Let's call $\gamma \in \mathbb R$ $\alpha$-badly approximable if there is some $d>0$ such that for all pairs $(k,l)\in \mathbb Z^2$ such that $ l\neq 0,$
$$ \left| \gamma - \frac kl \right| > \frac d{|l|^\alpha} .$$
I was simply wondering the following:
Question 1. Take for example $\displaystyle \gamma = \frac{\log(3)}{\log(2)}$. Is there any known value of $\alpha$ for which $\gamma$ is $\alpha$-badly approximable?
Furthermore, it is well-known that a number is 2-badly approximable (a.k.a.

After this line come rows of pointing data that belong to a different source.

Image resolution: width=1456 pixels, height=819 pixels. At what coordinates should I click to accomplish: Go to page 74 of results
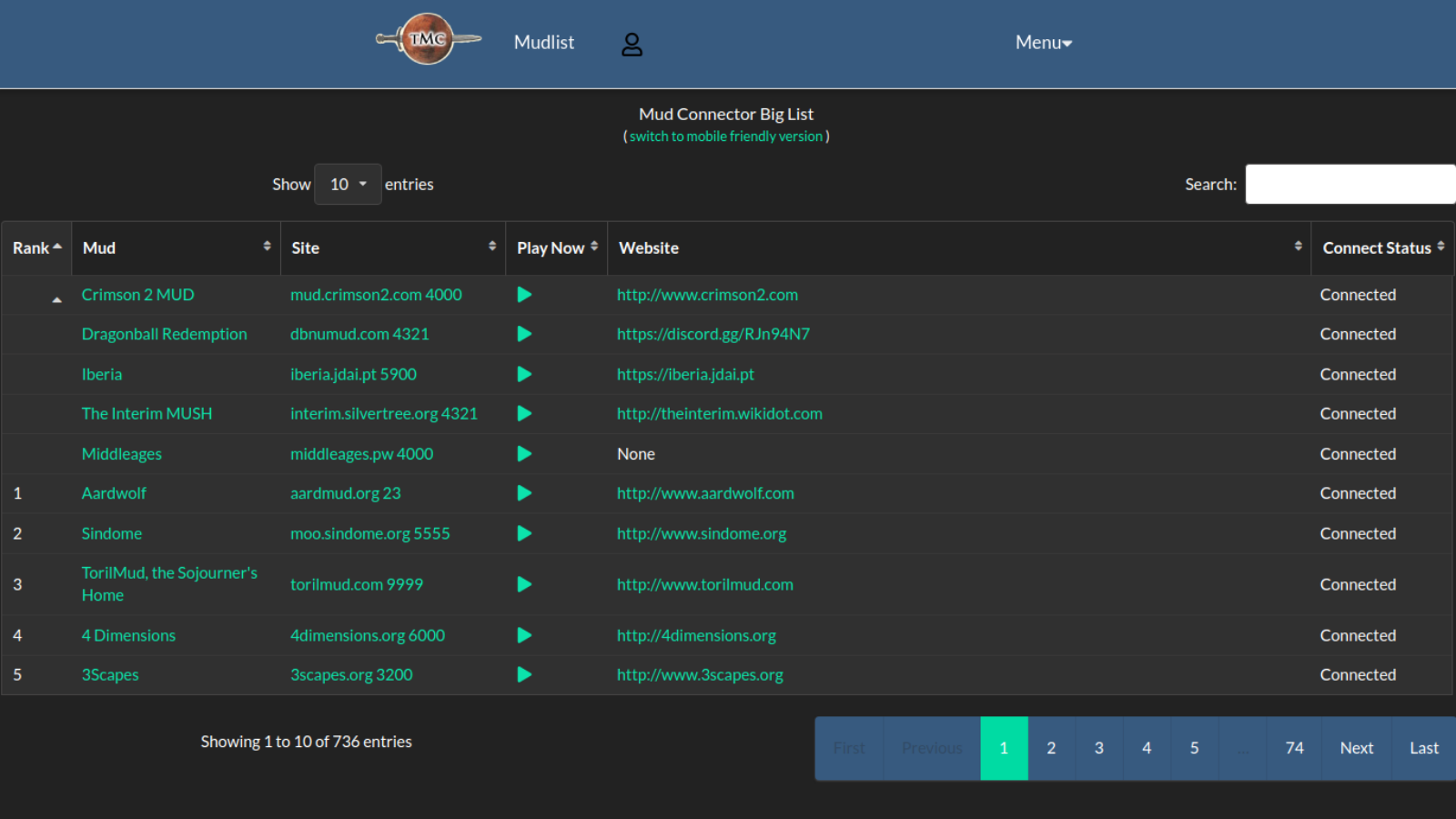(x=1294, y=748)
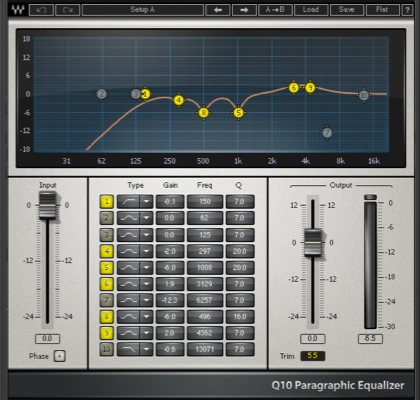420x400 pixels.
Task: Click the Waves logo icon
Action: [x=18, y=10]
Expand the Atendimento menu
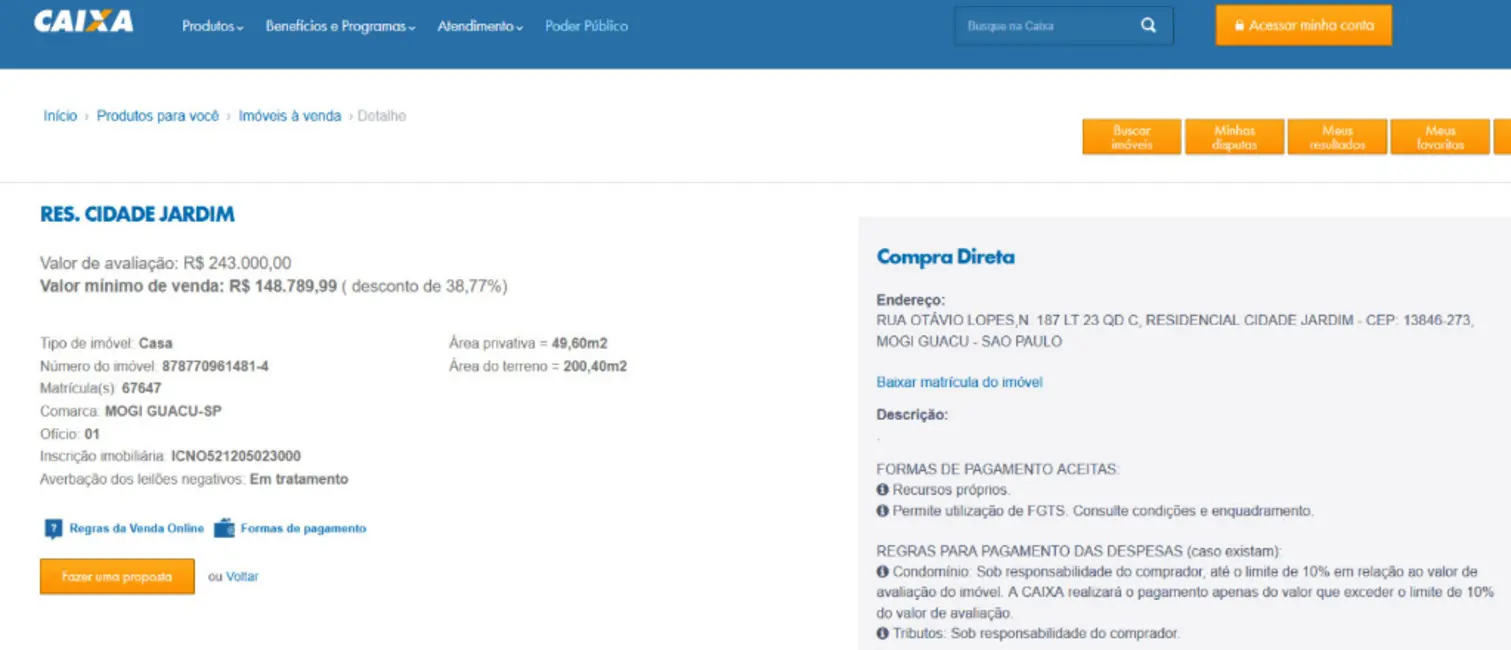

Diophantine) if and only if the sequence of integers corresponding to its continued fraction expansion is bounded.
For example, the golden ratio $\phi = [1;1,1,1,\ldots]$ and $\sqrt 2 = [1;2,2,2,\ldots]$ (or any non-rational algebraic number).
Question 2. Can one deduce any properties of the continued fraction expansion if a number is $\alpha$-badly approximable in general, or indeed deduce $\alpha$-badly approximability from the continued fraction expansion?
Question 3. Is it at all easy to provide for a given $\alpha > 2$, examples of numbers which are $\alpha$-badly approximable but not Diophantine?
(For any such $\alpha>2$ this is Lebesgue almost-always true by Jarnik's Theorem.)